I knew little about St. Francis before I read the book, apart from the song with the lyrics from his prayer, and that he was the son of a rich guy who abandoned his riches for God and some stories about him from the previous church history course I took.

In the book, I read the story about his calling to rebuild God’s church and how he took off all his clothes and severed his ties to his father, calling God his only father. How he is the patron saint of ecology and a nature mystic. The book also talked about how art is used by God, and how St. Francis spread the Gospel through art, and his creative sermons. (I think that might be one of the reasons you like him?) “Preach the gospel at all times and when necessary use the words.” He also taught the friars preaching the good news was useless unless they were the good news. How he was a peacemaker between Muslims and Christians, his life in absolute poverty and how he helped people even when he had nothing. In short, how he lived his life fully according to the Gospel. For me, this whole package is the Gospel, not just “you have sinned, accept Jesus as your personal saviour and you’ll have eternal life.”

In the middle of the book, the pastor said he was half-afraid that when this pilgrimage was over, he might go home a Catholic. That was exactly how I felt in the past couple of months, maybe that’s why the book was so striking to me. I’ve been sick of all the “evangelical” ways, plus I have gotten rid of the prejudice against Catholics I got that are prevalent among Protestants long ago. I've been seriously thinking about converting to a more “traditional” Christian church for some time. That was why I had enrolled in the church history class to search for the roots of why I believe in what I believe in. There has never been any doubt in God in my mind, I just stopped believing in the form of Christianity/Gospel portrayed by the evangelical churches nowadays. I have never heard of evangelical crusades organized by Catholics.

St. Francis lived in a time when the church was corrupted, people were disillusioned. In a way similar to what we’re facing now. And the pastor wrote to St. Francis in his journal in the later part of the book, “Francis, you changed the church (in fact, you reevangelized it)—not through being critical but through forming a community that confounded it. For the last few years, I’ve been a self-righteous critic of the church and all of Christendom, and I need to give that up.”

I guess whatever church I’m in, there’ll still be problems.

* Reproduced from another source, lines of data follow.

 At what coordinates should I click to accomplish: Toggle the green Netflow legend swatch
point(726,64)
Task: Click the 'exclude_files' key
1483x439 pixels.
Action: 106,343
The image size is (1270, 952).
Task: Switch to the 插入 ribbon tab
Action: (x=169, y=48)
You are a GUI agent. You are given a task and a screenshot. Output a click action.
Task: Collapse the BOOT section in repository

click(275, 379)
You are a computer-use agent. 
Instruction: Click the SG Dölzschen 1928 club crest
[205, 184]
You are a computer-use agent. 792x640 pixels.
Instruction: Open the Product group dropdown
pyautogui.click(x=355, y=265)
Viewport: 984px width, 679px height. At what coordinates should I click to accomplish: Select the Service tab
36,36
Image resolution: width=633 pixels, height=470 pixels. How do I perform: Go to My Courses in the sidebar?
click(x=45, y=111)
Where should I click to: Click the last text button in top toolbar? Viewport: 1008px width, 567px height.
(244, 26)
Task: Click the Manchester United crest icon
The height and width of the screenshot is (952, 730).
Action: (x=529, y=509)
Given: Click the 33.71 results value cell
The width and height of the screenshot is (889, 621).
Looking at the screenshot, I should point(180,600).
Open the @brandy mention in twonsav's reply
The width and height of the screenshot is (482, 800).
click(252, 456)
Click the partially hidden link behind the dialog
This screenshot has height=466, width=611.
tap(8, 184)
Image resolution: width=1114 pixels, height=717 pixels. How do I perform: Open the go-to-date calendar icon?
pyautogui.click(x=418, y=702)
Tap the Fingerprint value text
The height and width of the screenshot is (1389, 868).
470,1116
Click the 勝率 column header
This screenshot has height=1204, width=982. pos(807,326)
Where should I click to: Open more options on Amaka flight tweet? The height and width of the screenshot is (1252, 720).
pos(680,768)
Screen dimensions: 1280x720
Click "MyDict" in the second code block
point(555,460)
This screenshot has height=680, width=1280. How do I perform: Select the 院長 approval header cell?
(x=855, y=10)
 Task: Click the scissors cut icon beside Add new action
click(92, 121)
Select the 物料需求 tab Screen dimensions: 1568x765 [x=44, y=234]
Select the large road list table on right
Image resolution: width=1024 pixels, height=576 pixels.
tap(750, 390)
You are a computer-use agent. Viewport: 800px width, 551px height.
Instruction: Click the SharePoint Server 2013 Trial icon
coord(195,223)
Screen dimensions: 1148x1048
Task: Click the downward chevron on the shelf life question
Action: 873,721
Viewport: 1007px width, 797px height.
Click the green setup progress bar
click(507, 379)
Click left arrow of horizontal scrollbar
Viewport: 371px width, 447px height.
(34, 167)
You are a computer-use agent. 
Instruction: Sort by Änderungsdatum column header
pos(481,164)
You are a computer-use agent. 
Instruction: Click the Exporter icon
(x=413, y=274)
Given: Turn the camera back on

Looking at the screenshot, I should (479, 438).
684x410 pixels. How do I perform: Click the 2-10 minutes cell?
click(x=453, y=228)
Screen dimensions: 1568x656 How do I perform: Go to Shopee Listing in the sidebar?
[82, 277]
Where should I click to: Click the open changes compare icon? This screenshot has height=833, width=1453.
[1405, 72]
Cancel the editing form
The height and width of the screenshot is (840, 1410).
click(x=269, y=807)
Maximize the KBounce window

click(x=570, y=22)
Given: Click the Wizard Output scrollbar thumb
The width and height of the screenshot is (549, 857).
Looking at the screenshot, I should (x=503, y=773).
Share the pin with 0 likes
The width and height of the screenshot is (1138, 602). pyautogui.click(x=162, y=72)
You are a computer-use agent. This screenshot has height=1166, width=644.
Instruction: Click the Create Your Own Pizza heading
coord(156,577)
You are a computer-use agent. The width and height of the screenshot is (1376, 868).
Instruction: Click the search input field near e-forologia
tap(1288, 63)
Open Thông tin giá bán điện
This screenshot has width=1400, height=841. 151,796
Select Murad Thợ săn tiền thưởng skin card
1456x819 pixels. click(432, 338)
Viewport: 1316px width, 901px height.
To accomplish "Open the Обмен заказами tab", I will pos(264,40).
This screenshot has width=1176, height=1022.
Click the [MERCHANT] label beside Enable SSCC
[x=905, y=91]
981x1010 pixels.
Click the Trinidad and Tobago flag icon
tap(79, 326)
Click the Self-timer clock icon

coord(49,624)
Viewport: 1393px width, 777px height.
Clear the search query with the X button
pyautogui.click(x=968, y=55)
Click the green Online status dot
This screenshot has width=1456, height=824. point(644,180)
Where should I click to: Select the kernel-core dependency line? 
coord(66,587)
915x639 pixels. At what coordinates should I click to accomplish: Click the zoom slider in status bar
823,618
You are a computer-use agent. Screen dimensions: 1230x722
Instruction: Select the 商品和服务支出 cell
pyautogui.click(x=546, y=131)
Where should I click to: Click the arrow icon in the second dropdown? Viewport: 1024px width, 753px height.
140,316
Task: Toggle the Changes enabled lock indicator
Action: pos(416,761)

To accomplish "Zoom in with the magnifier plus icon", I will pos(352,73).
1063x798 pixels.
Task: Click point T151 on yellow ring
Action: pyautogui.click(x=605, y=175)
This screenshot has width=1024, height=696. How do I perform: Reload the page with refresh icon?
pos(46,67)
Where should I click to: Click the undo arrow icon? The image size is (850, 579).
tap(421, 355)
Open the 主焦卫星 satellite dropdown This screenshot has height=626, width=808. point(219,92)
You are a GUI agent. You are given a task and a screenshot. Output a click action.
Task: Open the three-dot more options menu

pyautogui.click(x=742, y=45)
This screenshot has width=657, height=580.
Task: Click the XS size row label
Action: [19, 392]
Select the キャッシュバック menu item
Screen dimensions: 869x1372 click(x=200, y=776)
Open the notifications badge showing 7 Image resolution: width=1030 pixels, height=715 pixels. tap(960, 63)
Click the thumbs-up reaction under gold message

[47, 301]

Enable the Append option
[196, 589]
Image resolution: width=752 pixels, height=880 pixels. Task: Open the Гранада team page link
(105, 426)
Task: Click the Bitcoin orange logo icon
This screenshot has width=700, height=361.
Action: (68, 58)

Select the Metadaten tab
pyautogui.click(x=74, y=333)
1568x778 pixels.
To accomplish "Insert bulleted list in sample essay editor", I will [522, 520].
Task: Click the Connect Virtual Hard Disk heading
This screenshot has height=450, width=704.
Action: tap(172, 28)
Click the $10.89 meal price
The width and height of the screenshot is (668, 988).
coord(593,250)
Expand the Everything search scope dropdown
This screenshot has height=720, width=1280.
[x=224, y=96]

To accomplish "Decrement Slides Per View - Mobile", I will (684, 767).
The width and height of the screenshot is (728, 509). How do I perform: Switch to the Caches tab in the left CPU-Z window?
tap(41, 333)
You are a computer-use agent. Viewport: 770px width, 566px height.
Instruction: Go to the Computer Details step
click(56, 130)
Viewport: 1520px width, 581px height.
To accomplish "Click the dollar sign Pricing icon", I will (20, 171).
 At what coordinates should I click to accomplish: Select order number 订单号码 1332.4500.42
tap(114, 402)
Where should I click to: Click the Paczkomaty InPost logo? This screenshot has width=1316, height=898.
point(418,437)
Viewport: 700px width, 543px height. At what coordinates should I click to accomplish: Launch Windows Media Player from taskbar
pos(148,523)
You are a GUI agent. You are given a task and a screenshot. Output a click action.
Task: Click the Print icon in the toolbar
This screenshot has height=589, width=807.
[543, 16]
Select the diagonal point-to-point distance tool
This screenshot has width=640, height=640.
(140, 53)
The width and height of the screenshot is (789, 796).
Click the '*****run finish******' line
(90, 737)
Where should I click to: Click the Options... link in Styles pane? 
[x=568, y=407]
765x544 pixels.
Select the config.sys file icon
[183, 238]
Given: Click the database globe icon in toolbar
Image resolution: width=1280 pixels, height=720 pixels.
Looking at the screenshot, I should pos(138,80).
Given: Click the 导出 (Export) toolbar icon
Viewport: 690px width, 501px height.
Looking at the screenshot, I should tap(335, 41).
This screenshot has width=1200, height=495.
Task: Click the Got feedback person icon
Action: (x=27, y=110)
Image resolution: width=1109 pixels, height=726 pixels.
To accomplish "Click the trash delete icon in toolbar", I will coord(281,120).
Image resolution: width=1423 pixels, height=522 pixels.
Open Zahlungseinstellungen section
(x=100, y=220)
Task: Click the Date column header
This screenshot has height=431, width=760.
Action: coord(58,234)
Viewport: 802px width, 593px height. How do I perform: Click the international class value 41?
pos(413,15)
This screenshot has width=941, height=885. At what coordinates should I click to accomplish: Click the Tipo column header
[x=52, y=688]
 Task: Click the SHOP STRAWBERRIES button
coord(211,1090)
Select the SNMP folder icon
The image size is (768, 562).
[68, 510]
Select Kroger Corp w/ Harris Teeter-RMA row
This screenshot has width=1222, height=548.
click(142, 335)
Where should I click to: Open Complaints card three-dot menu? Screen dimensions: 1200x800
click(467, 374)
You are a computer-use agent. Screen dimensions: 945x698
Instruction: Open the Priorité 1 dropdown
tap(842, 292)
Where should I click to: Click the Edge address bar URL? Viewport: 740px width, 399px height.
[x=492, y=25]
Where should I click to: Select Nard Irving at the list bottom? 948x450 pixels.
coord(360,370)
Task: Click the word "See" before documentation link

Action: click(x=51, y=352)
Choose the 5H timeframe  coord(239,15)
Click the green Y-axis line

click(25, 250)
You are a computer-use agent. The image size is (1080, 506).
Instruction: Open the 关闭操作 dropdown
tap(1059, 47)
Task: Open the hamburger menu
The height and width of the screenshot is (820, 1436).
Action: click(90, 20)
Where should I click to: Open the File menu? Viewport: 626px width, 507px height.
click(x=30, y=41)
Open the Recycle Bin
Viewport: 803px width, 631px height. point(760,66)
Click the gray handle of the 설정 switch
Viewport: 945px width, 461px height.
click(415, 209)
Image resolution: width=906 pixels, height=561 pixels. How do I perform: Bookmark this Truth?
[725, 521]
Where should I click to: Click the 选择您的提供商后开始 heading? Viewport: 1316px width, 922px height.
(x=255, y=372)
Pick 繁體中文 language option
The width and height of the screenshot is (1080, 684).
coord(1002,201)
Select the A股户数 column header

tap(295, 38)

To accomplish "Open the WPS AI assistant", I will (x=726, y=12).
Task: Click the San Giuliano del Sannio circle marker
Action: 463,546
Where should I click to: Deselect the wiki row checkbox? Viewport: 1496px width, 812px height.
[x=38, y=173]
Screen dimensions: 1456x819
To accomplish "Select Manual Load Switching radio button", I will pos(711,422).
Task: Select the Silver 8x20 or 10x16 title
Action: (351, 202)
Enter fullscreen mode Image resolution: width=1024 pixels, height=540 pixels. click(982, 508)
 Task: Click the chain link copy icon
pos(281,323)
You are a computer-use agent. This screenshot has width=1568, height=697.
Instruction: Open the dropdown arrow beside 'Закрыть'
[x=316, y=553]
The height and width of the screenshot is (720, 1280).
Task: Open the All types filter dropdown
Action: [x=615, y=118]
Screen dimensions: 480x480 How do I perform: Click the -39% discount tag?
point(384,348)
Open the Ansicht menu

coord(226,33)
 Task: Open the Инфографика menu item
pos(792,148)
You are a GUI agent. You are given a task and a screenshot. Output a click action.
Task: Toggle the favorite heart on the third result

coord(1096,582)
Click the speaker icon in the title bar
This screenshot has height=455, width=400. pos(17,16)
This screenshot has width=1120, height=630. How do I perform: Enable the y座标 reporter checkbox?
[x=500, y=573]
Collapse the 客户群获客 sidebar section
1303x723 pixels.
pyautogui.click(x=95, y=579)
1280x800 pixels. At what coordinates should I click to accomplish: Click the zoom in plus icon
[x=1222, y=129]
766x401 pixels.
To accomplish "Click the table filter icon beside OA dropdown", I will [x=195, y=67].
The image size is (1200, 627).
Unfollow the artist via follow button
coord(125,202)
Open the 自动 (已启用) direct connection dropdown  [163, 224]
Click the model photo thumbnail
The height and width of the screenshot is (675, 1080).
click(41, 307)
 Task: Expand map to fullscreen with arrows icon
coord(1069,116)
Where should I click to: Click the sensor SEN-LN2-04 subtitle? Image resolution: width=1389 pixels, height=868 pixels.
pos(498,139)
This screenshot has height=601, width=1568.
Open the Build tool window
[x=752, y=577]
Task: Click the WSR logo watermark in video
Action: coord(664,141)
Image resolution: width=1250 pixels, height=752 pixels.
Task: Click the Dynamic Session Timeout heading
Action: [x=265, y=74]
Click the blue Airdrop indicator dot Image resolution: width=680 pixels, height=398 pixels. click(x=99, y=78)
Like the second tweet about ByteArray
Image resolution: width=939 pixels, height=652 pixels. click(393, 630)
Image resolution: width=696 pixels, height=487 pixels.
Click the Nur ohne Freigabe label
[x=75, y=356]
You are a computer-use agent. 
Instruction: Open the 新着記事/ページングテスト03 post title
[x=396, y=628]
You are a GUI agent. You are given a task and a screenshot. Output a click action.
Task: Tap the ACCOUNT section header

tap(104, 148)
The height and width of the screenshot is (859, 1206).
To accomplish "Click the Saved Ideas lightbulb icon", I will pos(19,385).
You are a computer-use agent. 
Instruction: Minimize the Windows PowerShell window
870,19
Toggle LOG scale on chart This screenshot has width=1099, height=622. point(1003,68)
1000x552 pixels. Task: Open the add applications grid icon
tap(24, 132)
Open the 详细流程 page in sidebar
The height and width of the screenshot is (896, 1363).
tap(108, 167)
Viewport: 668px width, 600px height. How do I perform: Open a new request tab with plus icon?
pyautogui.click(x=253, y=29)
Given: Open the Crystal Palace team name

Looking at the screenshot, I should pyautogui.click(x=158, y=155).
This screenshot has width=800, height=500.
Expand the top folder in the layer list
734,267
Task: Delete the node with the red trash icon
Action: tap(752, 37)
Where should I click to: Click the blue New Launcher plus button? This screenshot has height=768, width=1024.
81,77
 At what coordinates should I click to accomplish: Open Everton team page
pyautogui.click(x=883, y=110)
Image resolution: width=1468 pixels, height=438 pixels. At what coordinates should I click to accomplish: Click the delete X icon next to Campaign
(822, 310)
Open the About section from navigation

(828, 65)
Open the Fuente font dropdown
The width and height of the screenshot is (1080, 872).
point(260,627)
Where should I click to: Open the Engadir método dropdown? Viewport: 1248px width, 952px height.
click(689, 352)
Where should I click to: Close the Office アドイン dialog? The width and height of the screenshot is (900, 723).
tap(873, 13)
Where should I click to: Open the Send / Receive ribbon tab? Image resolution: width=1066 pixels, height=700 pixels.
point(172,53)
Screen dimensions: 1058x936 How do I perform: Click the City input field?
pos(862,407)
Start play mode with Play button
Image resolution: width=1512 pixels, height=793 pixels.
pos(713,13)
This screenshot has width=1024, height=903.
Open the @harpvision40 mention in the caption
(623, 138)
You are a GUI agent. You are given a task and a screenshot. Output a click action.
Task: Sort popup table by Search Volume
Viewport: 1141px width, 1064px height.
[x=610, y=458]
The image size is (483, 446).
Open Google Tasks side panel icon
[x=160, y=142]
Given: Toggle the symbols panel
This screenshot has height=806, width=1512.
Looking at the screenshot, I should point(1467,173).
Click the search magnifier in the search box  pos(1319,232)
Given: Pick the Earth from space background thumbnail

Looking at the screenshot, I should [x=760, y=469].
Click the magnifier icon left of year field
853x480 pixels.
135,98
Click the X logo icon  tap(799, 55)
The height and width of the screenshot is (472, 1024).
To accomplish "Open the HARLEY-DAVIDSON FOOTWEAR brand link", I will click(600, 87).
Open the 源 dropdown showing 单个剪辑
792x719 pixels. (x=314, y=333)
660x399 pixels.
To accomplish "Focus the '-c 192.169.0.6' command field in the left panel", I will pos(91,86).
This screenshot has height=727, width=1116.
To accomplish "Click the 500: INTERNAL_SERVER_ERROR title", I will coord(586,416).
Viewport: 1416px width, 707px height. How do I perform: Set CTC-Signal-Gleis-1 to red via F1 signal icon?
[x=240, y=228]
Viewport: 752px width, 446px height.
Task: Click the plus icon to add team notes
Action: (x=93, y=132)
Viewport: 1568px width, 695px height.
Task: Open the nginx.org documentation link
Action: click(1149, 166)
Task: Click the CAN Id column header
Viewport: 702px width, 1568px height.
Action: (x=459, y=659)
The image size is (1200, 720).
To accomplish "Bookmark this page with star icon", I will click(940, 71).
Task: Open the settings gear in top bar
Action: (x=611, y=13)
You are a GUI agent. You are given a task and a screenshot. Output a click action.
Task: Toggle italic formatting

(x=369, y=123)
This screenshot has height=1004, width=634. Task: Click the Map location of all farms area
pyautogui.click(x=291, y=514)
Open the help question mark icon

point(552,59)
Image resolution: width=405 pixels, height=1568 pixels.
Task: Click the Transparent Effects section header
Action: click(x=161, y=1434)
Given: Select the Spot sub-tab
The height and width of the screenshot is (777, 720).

I like what St. Francis did, he “didn’t criticize the institutional church nor did he settle for doing church the way it had always been done. He rose above those two alternatives and decided that the best way to overhaul something was to keep your mouth shut and simply do it better.”

I guess that is the lesson I have to learn. And I still have no idea how to do it better, now I just feel frustrated most of the times and wanted to scream at people sometimes. And I have always had the problem to keep my mouth shut. When I can’t keep my mouth shut, sometimes I got all these wide eye stares/rebukes from people who are skeptical of what I think the Gospel really is.

Thanks for just reading this email. It’s getting really long.